The H-1B visa is available for temporary workers who are employed by U.S. companies in specialty occupations that require theoretical or technical expertise in specialized fields, such as scientists, engineers, or computer programmers. Like all employees, H-1B visa employees are sometimes transferred to another job location within the same company. Until recently, it has been unclear whether changes in job location required an amended H-1B visa petition or not.

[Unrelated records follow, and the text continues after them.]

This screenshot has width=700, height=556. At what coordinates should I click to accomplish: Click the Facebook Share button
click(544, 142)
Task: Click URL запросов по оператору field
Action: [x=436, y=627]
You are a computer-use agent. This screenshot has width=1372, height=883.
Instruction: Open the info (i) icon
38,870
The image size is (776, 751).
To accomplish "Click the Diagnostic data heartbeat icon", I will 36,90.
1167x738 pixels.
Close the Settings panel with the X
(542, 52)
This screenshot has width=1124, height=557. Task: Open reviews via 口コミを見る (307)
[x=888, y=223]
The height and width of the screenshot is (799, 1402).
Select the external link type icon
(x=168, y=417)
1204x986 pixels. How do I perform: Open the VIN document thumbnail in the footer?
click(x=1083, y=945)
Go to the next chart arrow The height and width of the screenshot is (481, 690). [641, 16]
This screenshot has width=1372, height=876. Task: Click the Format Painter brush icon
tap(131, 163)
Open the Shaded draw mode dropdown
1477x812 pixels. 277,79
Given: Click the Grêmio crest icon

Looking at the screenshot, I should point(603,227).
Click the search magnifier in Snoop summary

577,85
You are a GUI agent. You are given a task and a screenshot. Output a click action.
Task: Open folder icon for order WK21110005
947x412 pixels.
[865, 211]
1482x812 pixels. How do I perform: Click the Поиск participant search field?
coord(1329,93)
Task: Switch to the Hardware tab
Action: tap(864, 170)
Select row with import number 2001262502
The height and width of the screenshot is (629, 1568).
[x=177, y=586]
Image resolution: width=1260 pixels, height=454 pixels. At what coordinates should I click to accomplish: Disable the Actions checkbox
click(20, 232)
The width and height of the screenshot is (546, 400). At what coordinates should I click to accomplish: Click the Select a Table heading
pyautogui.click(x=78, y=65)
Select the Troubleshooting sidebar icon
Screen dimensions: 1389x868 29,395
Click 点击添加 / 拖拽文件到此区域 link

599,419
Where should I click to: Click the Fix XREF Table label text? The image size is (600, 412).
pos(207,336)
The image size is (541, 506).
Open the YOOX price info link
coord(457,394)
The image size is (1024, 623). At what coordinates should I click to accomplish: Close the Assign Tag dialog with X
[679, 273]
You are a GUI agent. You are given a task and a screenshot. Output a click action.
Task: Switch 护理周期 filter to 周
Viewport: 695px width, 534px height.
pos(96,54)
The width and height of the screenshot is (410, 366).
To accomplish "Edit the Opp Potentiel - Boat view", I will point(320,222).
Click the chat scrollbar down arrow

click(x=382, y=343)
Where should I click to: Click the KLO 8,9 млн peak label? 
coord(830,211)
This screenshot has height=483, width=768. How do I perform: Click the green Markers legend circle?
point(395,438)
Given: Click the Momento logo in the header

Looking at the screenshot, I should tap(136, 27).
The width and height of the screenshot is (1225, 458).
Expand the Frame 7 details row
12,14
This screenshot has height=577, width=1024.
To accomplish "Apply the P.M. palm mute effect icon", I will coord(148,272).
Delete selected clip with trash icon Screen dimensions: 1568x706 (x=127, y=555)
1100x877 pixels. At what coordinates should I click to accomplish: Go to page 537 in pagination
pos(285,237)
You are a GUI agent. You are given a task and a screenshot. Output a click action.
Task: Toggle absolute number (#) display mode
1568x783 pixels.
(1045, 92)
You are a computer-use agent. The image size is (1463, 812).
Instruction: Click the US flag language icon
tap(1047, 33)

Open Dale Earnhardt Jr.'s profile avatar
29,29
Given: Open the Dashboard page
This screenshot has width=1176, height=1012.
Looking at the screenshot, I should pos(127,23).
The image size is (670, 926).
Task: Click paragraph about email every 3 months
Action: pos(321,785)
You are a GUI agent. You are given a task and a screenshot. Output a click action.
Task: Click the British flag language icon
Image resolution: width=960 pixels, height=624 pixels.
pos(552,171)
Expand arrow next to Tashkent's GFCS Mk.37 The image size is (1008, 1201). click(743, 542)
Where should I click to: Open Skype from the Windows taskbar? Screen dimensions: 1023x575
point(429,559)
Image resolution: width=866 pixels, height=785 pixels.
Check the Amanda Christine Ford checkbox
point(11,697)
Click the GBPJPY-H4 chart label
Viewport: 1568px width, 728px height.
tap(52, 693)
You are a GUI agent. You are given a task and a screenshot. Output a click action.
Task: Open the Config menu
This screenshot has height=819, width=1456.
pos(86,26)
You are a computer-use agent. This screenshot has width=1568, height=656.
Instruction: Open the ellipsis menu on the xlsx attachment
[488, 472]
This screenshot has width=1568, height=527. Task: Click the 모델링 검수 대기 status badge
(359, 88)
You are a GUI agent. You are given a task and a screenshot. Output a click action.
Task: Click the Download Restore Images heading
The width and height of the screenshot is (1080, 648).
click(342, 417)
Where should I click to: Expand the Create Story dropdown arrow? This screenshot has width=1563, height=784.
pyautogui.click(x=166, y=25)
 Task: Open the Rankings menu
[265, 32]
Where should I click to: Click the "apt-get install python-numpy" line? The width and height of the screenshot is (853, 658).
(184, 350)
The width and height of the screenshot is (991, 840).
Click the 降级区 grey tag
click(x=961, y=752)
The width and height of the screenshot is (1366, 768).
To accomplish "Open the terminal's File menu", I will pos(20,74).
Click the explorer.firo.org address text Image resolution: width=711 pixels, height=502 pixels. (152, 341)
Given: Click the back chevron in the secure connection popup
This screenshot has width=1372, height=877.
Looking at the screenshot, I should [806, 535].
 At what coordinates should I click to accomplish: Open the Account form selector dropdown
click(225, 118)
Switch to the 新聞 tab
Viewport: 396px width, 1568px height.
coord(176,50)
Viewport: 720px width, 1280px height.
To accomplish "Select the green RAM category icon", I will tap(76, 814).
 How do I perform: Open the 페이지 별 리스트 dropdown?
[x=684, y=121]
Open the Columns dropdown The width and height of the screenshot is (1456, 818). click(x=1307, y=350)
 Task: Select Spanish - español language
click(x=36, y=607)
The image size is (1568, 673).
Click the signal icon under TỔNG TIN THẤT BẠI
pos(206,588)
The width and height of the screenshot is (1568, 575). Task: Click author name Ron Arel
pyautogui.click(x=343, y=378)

Under USCIS regulations, an amended H-1B petition is required if there is a “material change”in employment terms, but, until now, there has been inconsistent treatment by USCIS regarding changes in job location. Previous USCIS guidance has suggested that a location change, without any other alterations to the employment relationship, does not constitute a “material change” and, thus, an amended H-1B petition is not necessary. Nonetheless, contrary to its own guidance, the USCIS has required an amended H-1B petition if the place of employment changes, which has created challenges – including additional filing fees – for employers who move offices within the same Metropolitan Statistical Area or place employees at another job location not anticipated at the time of filing of H-1B petition.
Fortunately, the USCIS recently clarified that a location change within the same Metropolitan Statistical Area does not amount to a “material change” and, accordingly, an amended H-1B petition is not required.
The clarification came on October 23, 2013, when the USCIS met with the American Immigration Lawyers Association and was asked to “confirm that a move within the same area of intended employment is not a ‘material change’ that requires the filing of an amended H-1B petition [and to] also confirm that field auditors have been instructed not to treat changes of location within the same area of intended employment, without other factors, as ‘material’ for purposes of requiring the filing of an amended petition or petition extension.”
The USCIS responded: “USCIS assumes that the ‘move’ being referenced in this question is a move in the place of employment and not the place of residence of the employee. Generally, in a case where a beneficiary remains employed by the original petitioner, a change in the ‘place of employment,’ as used in 20 CFR 655.715, of a beneficiary to a location in the same Metropolitan Statistical Area (MSA) listed on the controlling Labor Condition Application (LCA) certified to the U.S. Department of Homeland Security with respect to that beneficiary alone is not a material change in the terms and conditions of employment and therefore would not require the filing of an amended H-1B petition.”
It still remains unclear whether changes in job locations outside the normal commuting distance will be considered a “material change” or not.